- WHAT TO DO -
Please reproduce exactly, and only, the line containing "You are a GUI" and every line after it to the end of the records below, leaving out all pictures.

- TASK MATERIAL -
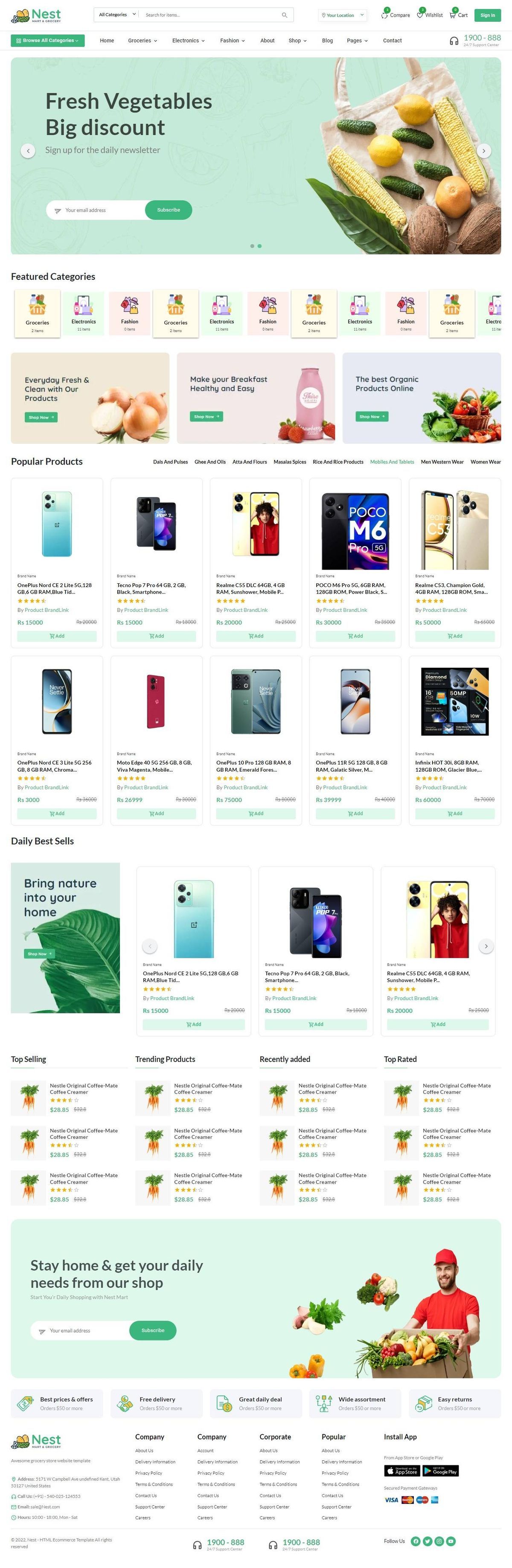The image size is (512, 1568).
Task: Open the shopping Cart icon
Action: click(452, 15)
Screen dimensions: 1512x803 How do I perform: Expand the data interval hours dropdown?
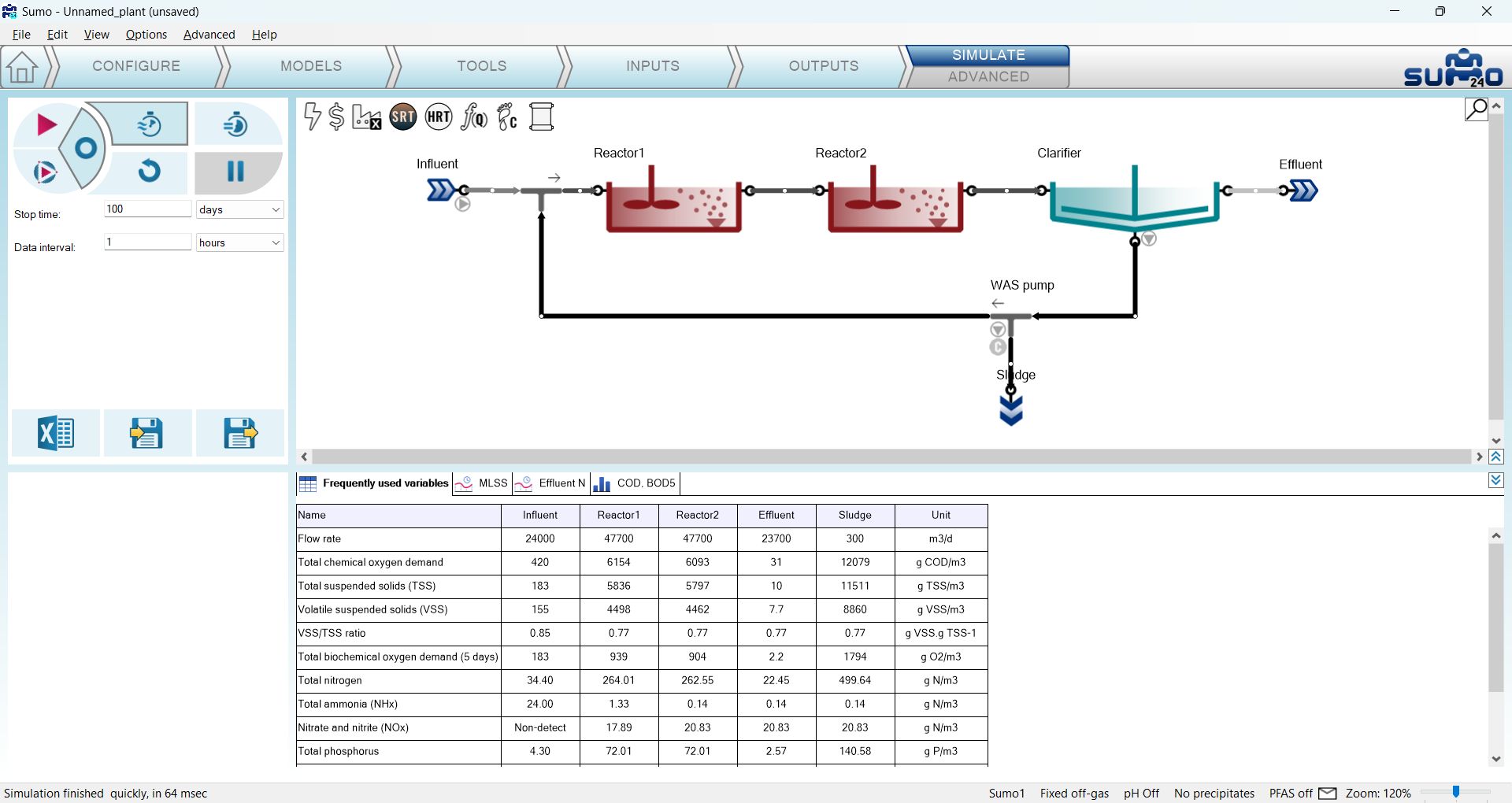click(239, 242)
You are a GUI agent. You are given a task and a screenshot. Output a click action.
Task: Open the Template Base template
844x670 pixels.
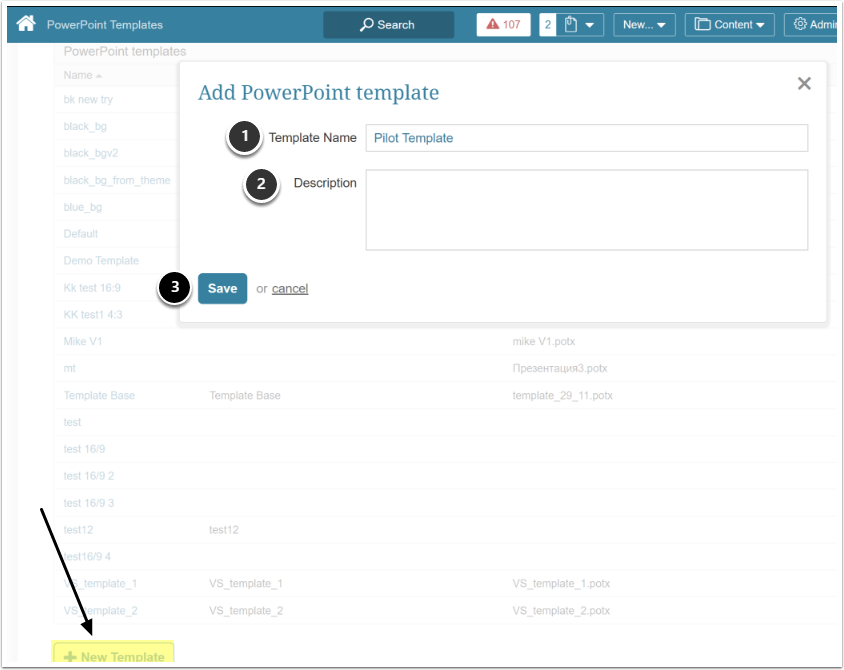pos(99,395)
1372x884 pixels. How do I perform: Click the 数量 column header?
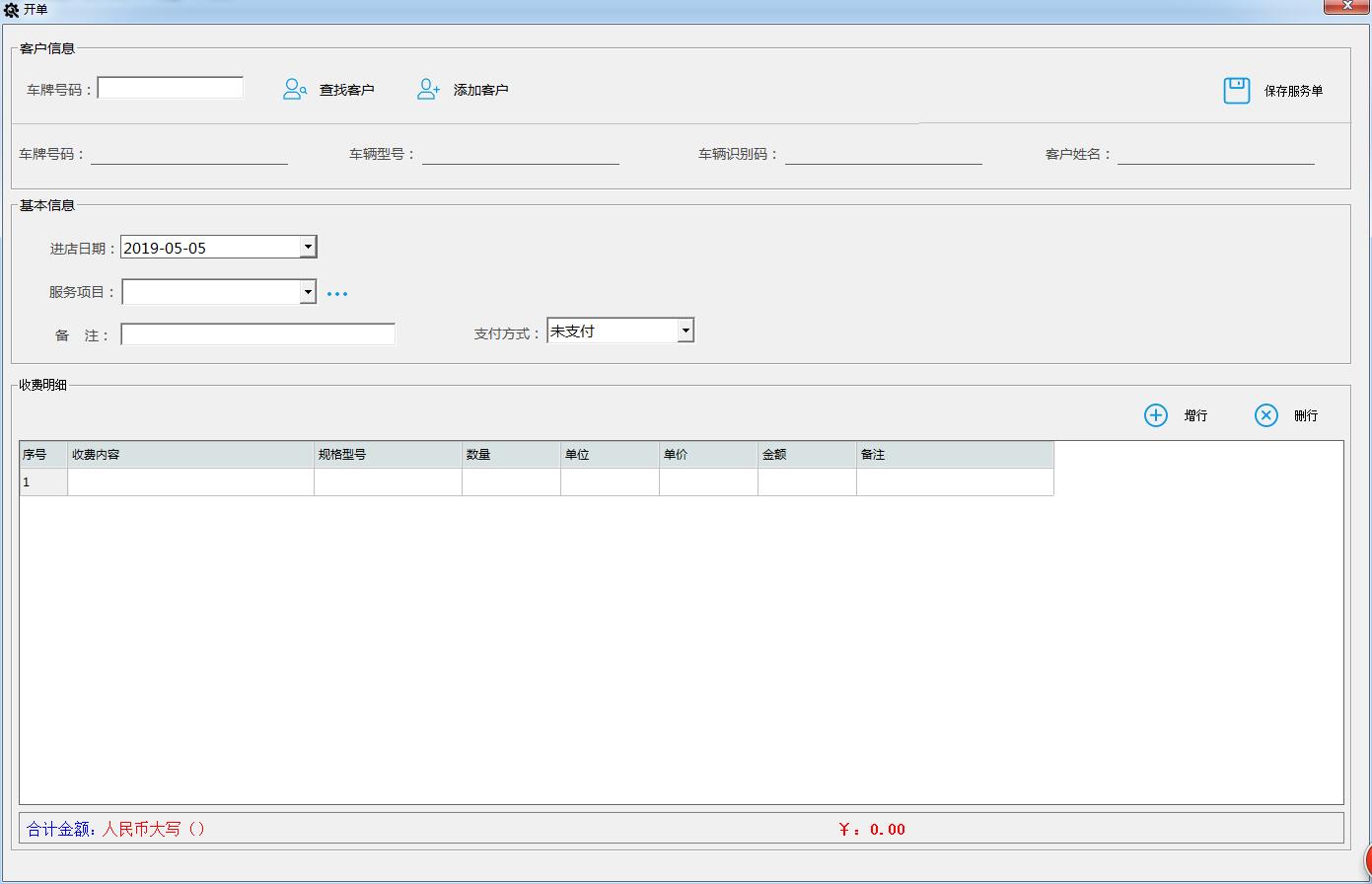(x=510, y=454)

- COMPLETED TASK -
You are a GUI agent. You are given a task and a screenshot. Output a click action.
Task: Open the Template Base template
844x670 pixels.
pos(99,395)
1372x884 pixels. How do I perform: Click the 数量 column header?
(x=510, y=454)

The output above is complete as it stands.